(Screenshot grounding data)
::::::::::

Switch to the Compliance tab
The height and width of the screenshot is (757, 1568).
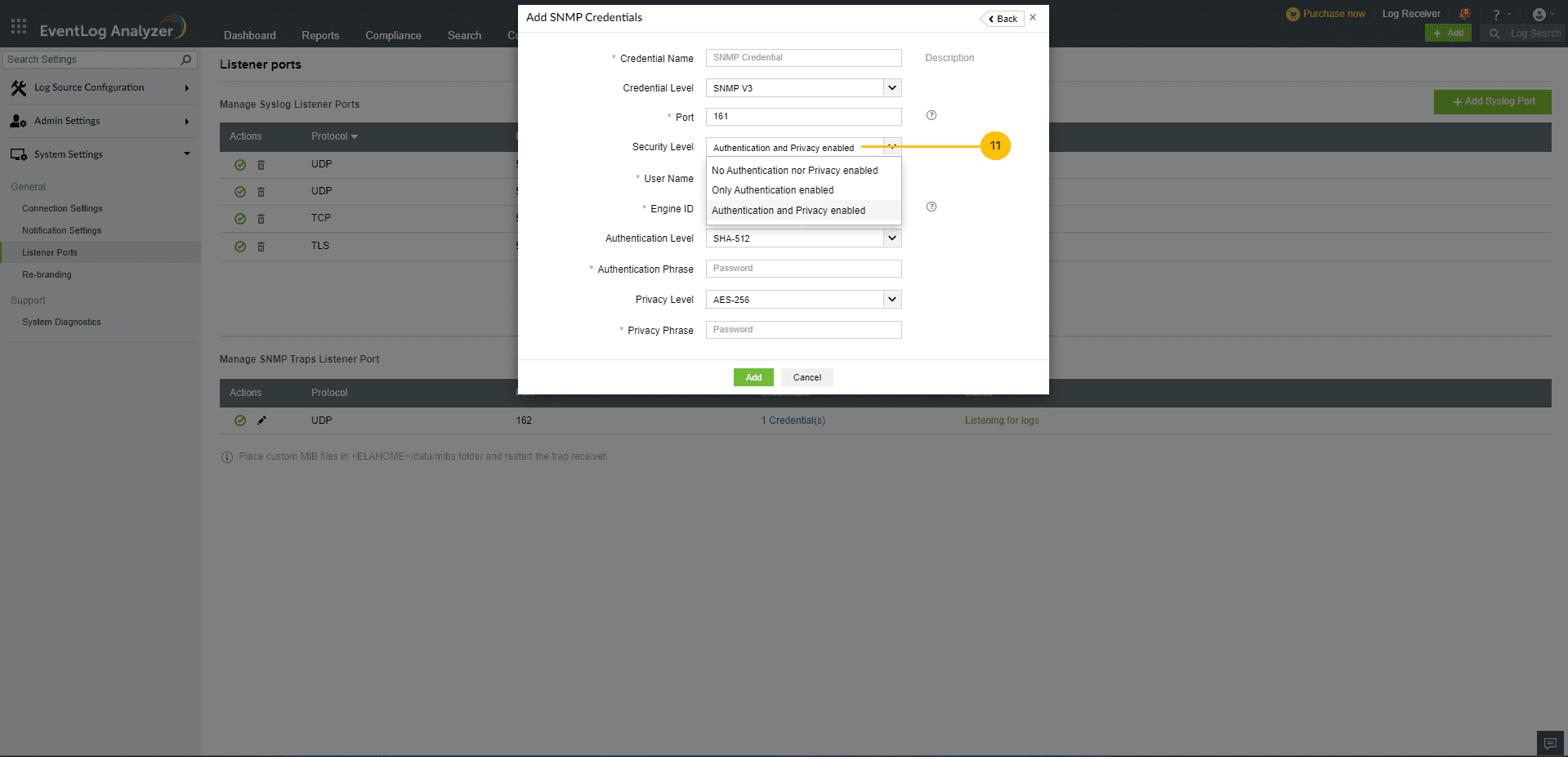click(x=393, y=35)
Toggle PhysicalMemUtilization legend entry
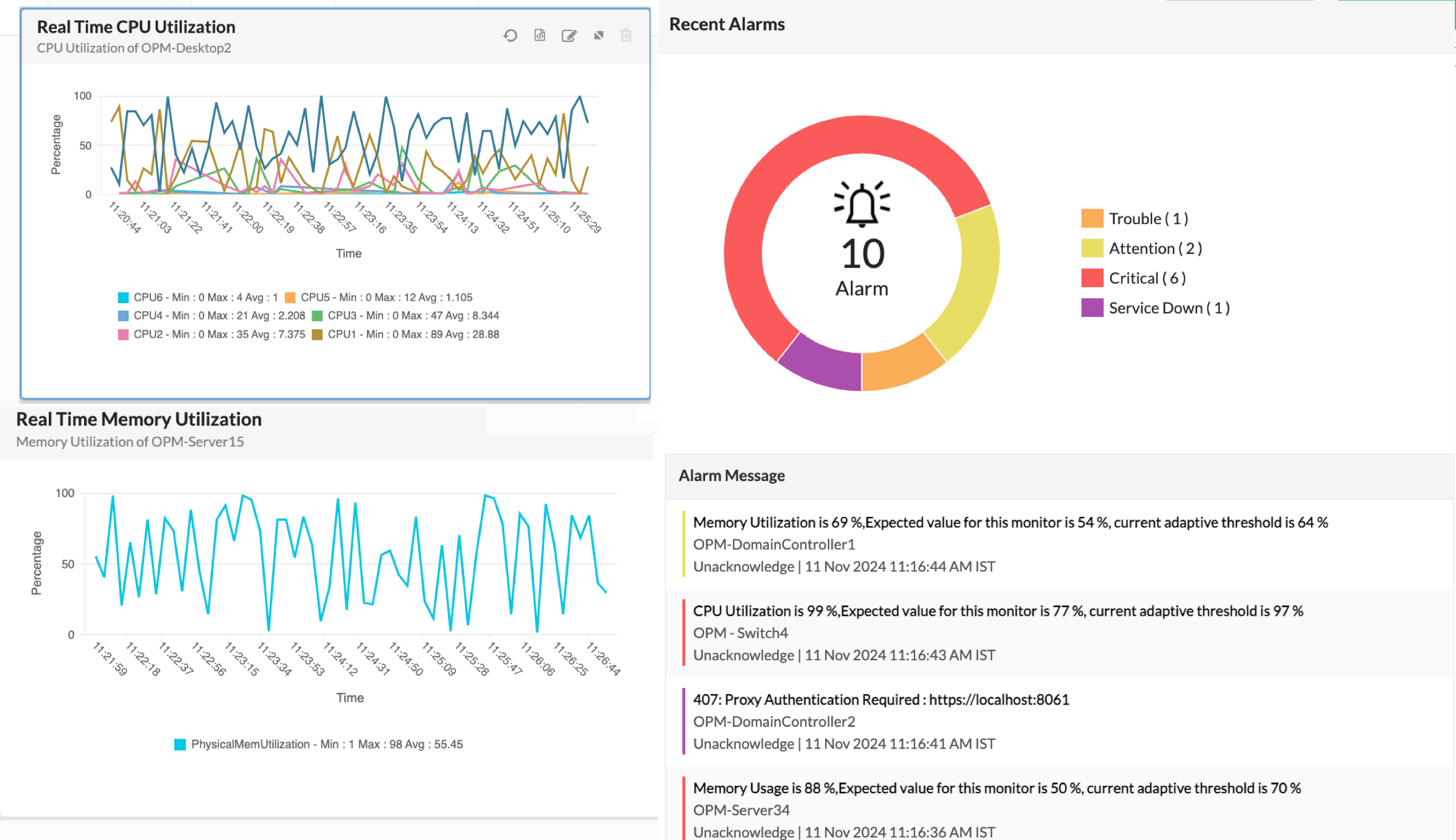This screenshot has height=840, width=1456. (319, 745)
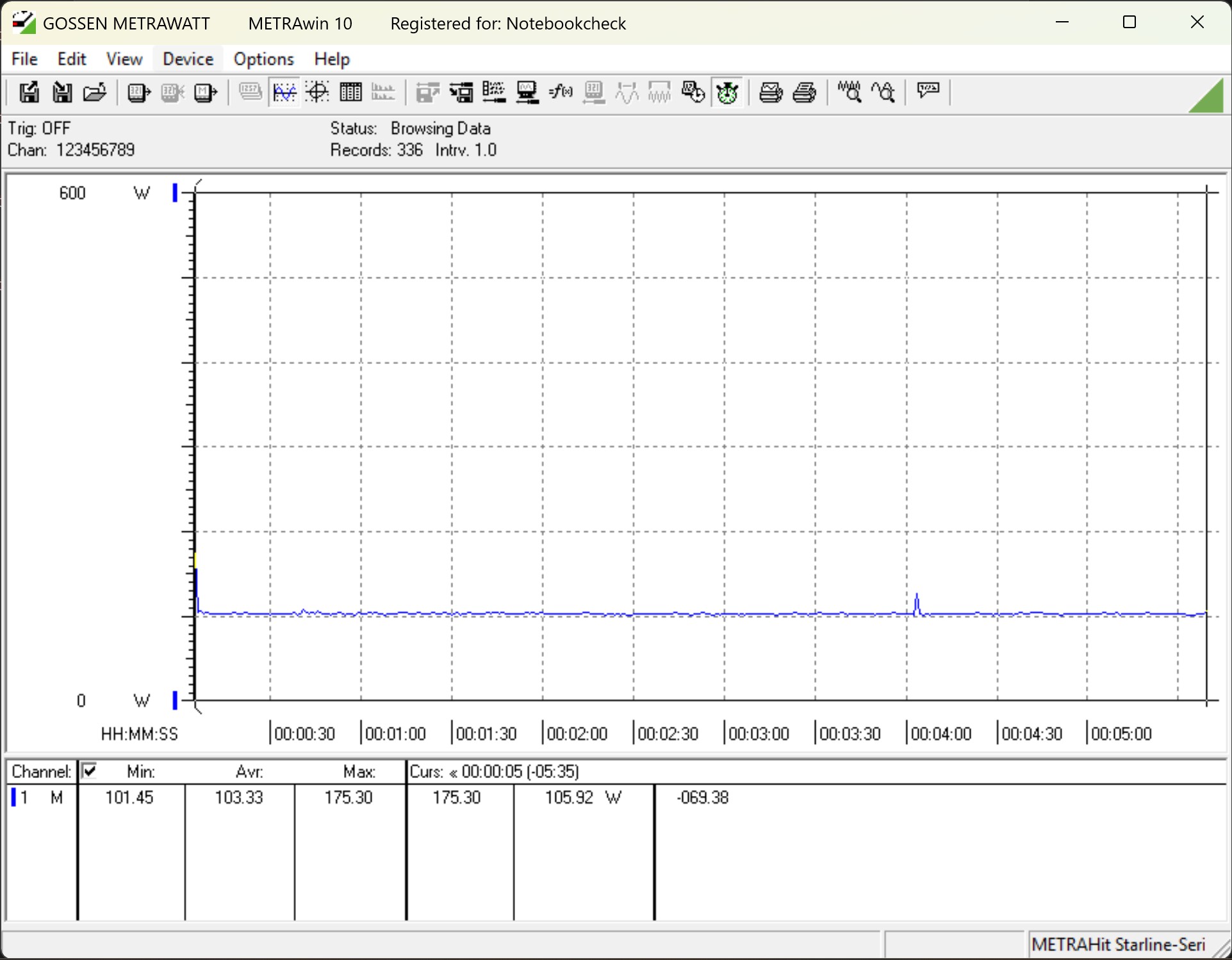Open the Device menu
The width and height of the screenshot is (1232, 960).
tap(188, 59)
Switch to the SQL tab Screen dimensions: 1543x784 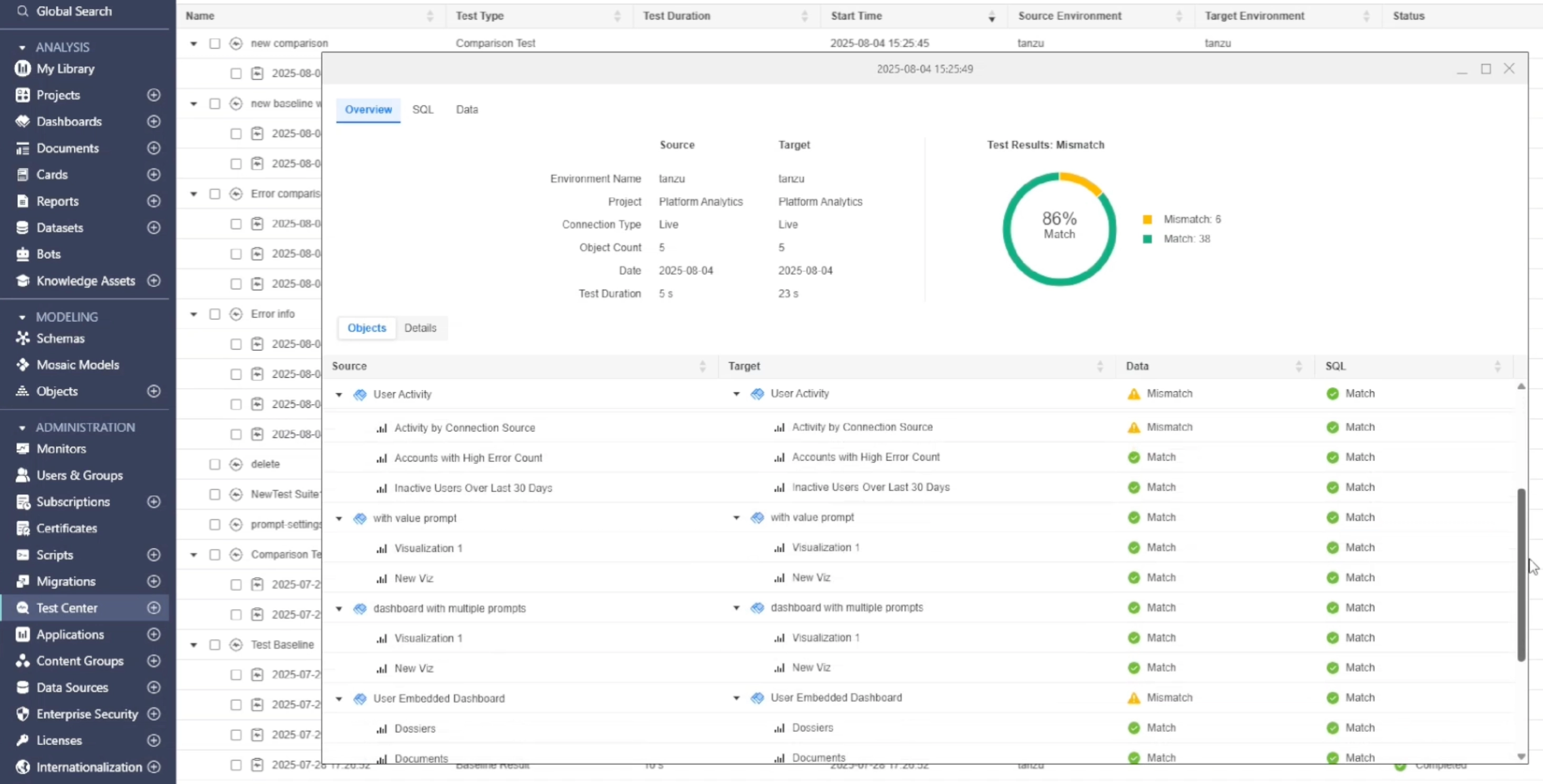(422, 110)
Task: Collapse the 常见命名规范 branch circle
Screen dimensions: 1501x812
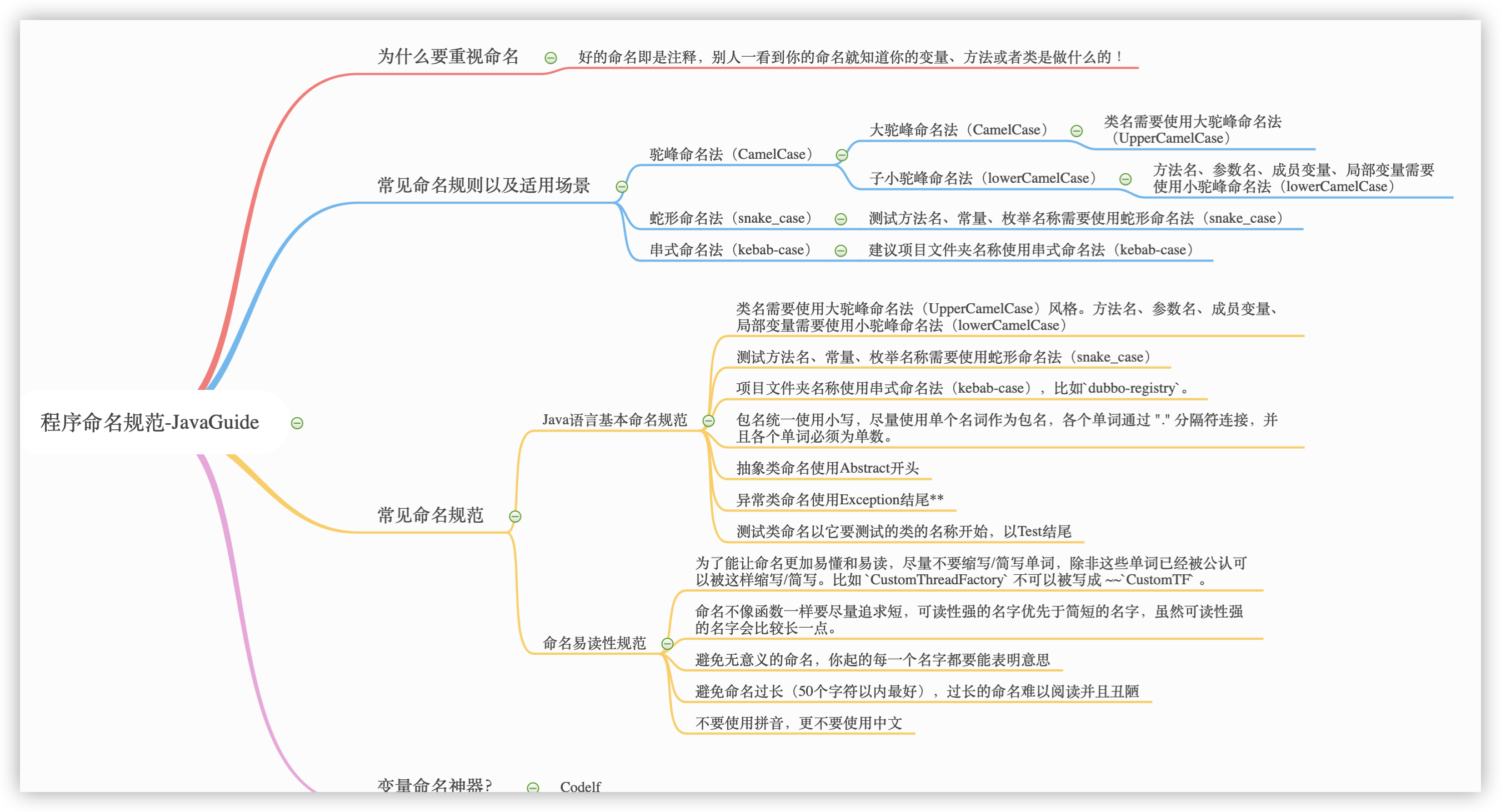Action: coord(515,517)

::::::::::

→ WHAT THIS TASK INVOLVES
Hand back exactly the lines from the one with "Task: Collapse the 常见命名规范 branch circle" through the last line of the data above, both ends included, with every picture left out.

→ FINISHED TASK
Task: Collapse the 常见命名规范 branch circle
Screen dimensions: 1501x812
Action: coord(515,517)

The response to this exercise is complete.